What is needed
Set down precisely the lines from the line with "Screen dimensions: 1299x653" through the end of the material, inclusive, and no pictures.

Listed records
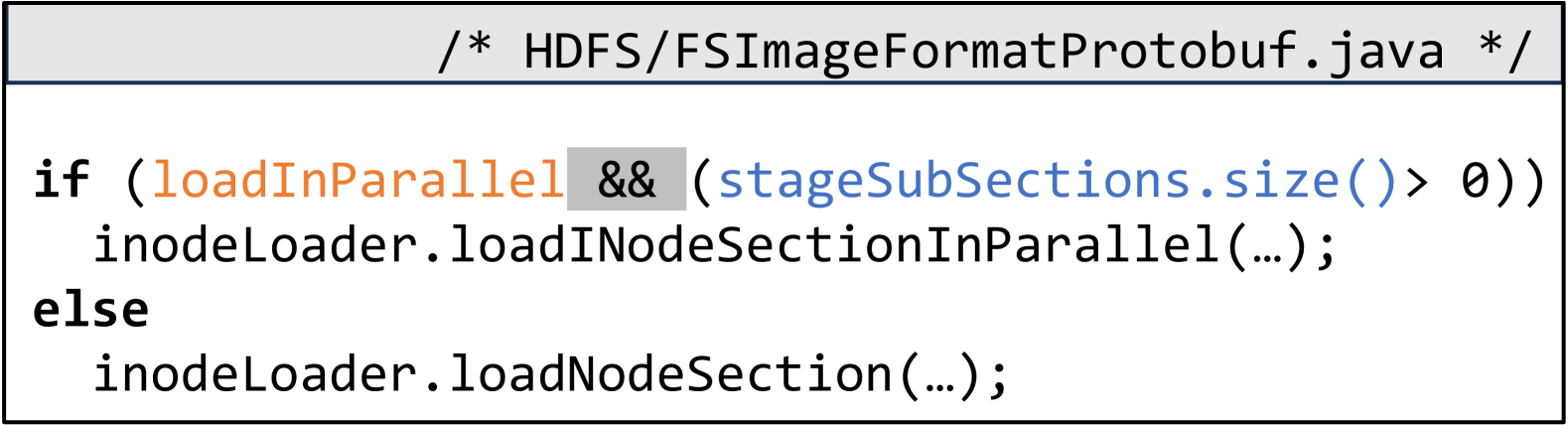Click inodeLoader on the last line
The width and height of the screenshot is (1568, 425).
point(256,374)
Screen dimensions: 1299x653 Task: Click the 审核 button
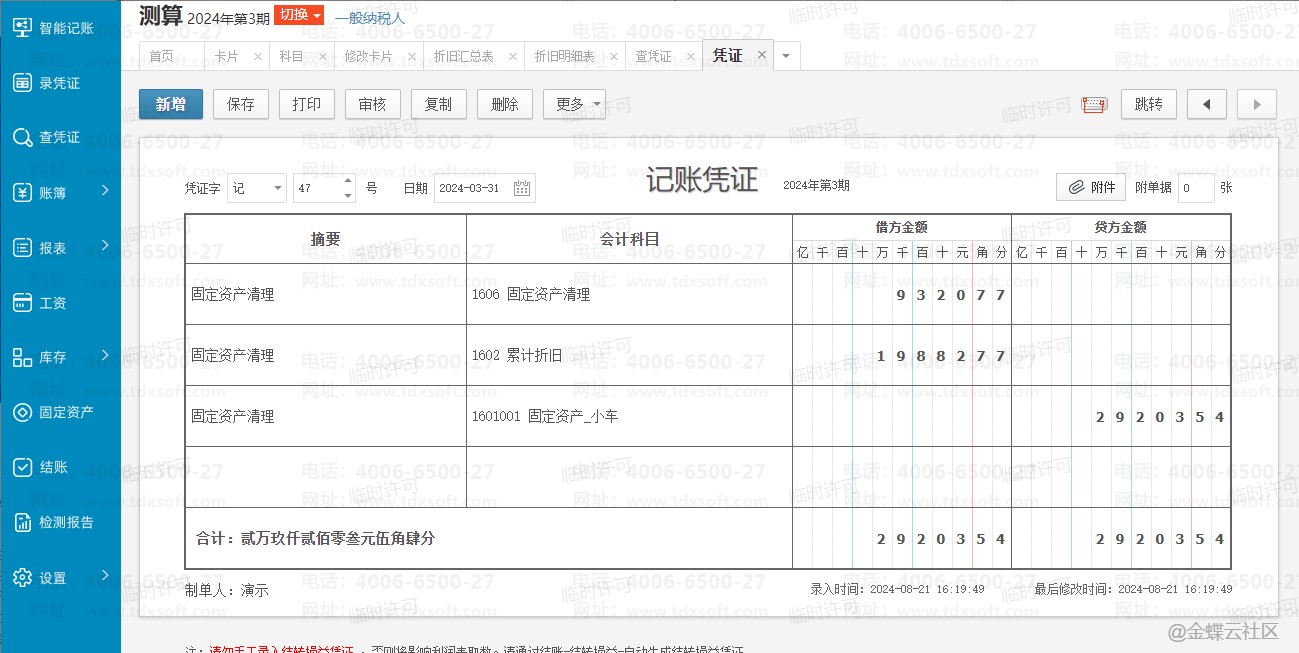(x=372, y=104)
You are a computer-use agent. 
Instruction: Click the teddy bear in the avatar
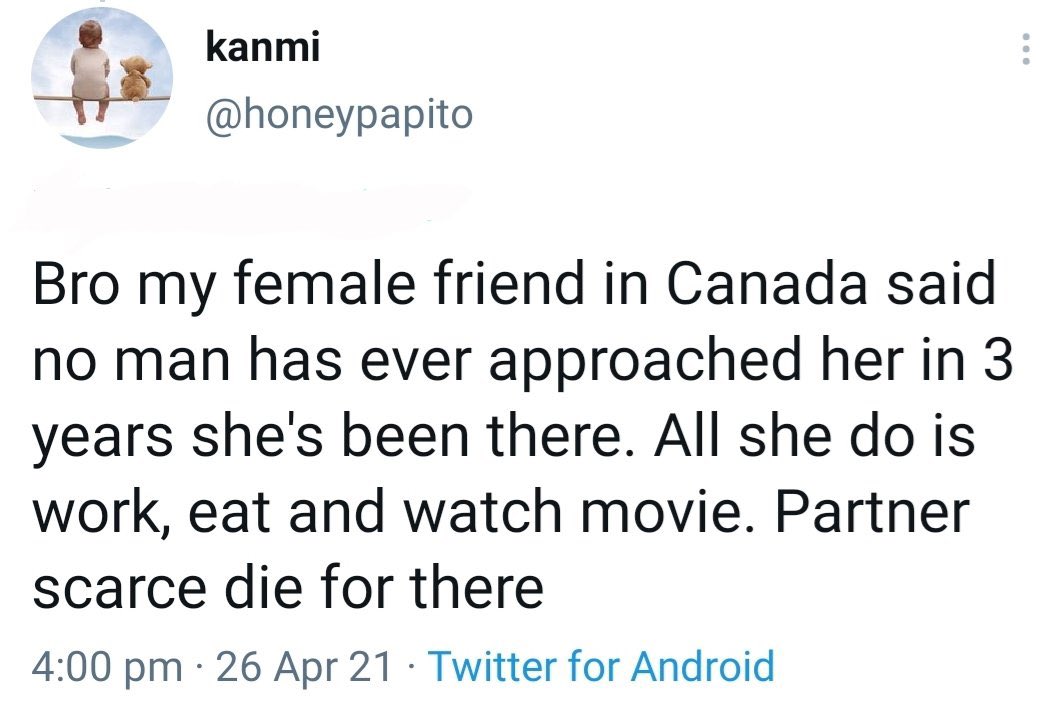[x=135, y=79]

Finished exercise
Screen dimensions: 1299x653 Task: Click the 审核 button
(x=372, y=104)
You are a computer-use agent. 
Instruction: Click the teddy bear in the avatar
[x=135, y=79]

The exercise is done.